─── Data for review

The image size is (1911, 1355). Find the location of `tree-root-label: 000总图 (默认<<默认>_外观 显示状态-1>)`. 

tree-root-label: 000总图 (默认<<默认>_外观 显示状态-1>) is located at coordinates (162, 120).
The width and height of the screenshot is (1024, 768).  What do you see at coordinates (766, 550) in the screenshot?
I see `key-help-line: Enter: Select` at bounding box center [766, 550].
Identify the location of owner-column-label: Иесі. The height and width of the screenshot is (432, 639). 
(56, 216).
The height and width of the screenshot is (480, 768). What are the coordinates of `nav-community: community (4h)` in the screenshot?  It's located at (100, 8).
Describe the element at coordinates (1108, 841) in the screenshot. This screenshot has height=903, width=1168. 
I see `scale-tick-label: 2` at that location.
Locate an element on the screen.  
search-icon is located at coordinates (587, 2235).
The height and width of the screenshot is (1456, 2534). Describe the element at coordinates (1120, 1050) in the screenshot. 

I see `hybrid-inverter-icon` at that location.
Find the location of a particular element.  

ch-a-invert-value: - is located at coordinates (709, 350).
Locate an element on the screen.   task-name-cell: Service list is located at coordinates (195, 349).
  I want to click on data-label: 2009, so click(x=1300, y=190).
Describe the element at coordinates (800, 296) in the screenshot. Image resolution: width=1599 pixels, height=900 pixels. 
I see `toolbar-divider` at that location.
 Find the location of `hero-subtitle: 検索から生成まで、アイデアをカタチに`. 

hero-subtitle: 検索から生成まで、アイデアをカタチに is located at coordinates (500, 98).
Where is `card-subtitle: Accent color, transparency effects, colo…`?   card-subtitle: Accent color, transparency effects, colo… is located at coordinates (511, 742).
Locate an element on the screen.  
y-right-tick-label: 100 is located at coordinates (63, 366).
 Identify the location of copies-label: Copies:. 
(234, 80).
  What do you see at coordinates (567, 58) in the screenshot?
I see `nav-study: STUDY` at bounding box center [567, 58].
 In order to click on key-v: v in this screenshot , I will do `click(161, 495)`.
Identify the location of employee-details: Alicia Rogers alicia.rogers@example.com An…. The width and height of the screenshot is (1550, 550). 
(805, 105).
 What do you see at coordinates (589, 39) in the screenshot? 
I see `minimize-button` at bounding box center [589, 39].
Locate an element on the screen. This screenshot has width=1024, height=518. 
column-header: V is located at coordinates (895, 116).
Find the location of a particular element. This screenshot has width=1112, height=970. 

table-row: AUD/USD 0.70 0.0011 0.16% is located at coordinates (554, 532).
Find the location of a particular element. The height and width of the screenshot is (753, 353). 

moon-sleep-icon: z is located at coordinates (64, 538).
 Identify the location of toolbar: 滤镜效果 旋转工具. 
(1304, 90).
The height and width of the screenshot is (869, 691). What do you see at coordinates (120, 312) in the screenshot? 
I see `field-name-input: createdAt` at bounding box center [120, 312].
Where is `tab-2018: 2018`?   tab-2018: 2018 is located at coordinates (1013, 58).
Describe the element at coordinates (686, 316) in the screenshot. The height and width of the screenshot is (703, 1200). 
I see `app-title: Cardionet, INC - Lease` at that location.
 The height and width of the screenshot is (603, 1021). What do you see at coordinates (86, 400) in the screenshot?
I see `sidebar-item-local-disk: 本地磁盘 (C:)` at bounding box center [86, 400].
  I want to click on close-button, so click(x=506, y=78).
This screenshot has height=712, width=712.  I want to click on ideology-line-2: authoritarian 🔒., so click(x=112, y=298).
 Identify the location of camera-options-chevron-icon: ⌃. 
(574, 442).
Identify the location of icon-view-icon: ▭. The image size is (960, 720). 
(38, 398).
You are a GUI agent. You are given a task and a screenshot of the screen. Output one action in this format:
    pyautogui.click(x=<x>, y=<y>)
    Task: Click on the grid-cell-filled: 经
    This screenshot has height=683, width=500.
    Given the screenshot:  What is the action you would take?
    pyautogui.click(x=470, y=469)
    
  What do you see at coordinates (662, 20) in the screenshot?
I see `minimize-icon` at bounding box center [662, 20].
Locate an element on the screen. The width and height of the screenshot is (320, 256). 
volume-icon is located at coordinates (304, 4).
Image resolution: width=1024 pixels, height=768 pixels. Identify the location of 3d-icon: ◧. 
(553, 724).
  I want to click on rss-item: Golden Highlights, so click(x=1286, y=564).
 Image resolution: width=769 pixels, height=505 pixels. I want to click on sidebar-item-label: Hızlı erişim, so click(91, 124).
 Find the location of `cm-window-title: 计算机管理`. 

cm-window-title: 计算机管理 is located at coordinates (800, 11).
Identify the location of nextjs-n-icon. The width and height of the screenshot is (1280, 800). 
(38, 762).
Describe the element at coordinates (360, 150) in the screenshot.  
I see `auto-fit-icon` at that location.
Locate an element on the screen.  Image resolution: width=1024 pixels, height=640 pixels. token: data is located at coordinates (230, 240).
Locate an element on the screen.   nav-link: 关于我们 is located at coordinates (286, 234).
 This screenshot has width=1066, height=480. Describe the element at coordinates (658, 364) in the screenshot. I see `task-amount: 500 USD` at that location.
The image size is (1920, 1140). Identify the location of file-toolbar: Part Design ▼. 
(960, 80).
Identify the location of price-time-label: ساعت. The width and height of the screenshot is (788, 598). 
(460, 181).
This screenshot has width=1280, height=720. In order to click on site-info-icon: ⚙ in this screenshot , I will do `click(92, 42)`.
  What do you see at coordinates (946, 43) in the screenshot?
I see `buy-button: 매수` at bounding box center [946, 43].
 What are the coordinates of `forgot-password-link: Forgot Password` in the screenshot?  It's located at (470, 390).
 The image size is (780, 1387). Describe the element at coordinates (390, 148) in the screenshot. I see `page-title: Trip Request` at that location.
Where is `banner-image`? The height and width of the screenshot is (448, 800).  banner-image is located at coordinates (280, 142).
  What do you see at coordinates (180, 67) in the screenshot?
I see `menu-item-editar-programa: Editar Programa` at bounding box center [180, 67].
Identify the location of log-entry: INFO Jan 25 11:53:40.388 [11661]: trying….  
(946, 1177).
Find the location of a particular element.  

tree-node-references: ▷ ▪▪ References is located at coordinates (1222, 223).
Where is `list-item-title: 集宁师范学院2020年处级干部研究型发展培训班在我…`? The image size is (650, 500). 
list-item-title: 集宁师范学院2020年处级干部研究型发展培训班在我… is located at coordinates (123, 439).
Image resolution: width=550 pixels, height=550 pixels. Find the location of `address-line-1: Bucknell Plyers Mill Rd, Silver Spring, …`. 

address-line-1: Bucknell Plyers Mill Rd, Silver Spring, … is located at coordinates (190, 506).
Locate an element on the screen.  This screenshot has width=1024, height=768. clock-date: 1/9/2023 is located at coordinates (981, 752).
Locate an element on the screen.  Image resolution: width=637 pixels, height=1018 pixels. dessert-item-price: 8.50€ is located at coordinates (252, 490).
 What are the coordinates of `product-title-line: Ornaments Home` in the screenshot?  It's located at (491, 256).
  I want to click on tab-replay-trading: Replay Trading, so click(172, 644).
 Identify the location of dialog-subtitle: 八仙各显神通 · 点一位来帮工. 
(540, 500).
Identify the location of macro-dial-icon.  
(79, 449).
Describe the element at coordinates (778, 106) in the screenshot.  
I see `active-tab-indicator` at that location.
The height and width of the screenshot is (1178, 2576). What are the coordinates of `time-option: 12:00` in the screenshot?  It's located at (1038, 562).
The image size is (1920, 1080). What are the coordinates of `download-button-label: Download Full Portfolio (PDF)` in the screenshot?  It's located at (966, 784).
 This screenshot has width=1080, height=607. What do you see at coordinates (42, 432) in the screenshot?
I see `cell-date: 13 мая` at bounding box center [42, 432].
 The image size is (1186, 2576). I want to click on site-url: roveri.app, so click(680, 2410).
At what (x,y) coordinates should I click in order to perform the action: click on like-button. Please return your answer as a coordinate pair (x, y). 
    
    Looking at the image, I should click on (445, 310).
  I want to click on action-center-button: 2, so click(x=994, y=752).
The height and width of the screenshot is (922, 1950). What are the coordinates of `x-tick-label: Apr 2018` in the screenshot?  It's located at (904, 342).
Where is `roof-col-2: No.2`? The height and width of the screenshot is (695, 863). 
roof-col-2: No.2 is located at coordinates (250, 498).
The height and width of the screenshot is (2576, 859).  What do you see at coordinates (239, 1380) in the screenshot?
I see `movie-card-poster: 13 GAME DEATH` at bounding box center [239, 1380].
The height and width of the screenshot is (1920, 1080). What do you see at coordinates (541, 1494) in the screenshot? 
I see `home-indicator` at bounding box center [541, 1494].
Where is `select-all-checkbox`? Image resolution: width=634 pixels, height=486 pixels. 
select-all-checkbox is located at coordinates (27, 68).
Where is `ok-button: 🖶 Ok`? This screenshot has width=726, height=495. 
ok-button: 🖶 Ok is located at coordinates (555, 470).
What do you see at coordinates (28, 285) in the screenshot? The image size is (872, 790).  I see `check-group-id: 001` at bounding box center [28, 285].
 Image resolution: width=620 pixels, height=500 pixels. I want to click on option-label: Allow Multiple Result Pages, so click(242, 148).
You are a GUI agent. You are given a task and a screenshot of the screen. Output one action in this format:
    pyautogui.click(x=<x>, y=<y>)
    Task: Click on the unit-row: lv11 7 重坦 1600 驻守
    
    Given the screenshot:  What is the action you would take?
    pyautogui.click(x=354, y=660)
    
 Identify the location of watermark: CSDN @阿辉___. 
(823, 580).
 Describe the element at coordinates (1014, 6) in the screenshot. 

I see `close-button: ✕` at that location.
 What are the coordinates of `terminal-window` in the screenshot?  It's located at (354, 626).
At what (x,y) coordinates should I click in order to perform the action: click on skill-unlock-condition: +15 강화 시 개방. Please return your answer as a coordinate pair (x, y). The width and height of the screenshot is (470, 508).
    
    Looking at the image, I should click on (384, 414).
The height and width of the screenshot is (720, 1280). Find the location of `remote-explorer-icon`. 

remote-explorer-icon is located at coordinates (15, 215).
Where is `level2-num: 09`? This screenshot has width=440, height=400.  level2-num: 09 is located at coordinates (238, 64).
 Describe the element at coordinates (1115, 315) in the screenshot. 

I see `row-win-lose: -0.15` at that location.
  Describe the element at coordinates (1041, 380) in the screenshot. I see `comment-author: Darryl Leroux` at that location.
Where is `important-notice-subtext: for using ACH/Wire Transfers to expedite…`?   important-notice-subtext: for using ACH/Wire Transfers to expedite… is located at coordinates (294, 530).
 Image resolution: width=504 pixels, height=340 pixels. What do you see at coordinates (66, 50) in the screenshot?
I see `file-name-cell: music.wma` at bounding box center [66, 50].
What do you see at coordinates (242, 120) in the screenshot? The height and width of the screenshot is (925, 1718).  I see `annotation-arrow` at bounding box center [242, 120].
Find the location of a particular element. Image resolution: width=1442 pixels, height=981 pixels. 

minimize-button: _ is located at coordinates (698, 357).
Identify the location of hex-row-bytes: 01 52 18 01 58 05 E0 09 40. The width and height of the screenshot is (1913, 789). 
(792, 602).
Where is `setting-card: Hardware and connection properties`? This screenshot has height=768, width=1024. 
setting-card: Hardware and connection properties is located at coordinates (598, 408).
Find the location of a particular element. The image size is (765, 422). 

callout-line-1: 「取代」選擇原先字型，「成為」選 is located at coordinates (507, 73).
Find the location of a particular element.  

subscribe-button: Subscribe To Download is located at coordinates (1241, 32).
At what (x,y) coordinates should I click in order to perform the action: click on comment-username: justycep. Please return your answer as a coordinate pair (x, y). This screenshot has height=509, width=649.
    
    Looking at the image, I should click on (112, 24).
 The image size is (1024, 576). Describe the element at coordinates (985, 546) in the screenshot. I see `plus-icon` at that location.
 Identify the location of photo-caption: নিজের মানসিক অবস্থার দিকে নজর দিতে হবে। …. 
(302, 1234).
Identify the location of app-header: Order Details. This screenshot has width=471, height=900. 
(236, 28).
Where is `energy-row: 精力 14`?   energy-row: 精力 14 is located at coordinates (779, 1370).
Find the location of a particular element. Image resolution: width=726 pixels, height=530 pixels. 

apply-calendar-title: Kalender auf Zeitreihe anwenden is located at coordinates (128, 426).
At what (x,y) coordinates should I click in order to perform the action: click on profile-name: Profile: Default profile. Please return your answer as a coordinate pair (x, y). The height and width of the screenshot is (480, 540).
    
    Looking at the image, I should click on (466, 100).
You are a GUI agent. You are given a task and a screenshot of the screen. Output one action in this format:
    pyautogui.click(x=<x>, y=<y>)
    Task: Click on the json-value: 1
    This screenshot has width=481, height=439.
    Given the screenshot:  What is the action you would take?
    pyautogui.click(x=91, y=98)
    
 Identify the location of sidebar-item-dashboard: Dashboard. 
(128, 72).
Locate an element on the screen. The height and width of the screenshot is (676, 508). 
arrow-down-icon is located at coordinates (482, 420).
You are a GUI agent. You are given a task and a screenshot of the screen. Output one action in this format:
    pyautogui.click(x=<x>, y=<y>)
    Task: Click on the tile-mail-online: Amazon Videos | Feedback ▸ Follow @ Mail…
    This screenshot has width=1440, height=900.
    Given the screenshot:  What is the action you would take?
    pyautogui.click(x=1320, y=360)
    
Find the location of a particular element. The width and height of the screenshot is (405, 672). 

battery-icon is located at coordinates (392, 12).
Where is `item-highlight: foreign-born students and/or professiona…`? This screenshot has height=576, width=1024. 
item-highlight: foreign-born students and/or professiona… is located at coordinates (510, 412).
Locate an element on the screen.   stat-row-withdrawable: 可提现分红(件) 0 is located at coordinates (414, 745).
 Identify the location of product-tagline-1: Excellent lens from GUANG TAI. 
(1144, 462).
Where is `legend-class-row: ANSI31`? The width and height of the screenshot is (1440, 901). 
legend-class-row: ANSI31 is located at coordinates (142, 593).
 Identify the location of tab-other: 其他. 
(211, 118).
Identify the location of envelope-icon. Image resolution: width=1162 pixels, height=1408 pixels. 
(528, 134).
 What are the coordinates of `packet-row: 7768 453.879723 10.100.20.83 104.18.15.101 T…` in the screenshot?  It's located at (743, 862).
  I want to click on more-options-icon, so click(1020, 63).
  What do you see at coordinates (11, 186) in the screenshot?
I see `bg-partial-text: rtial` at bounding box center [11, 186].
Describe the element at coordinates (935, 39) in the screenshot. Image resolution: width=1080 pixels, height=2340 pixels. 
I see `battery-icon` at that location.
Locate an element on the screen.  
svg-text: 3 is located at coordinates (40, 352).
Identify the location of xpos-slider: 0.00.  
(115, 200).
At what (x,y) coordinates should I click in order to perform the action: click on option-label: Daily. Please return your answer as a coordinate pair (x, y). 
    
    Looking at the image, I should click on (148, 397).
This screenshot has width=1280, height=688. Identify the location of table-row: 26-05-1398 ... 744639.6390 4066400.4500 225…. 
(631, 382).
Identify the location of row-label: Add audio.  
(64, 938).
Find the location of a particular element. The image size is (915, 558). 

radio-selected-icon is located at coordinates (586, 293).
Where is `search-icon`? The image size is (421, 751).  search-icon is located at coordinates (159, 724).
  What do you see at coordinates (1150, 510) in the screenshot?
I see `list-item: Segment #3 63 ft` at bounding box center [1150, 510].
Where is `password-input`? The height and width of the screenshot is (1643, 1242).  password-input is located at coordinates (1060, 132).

──────

--- Task statement ---
Please pull out each line of the material above that contains the string "class".

--- Output of the exercise ---
Where is `legend-class-row: ANSI31`? The width and height of the screenshot is (1440, 901). 
legend-class-row: ANSI31 is located at coordinates (142, 593).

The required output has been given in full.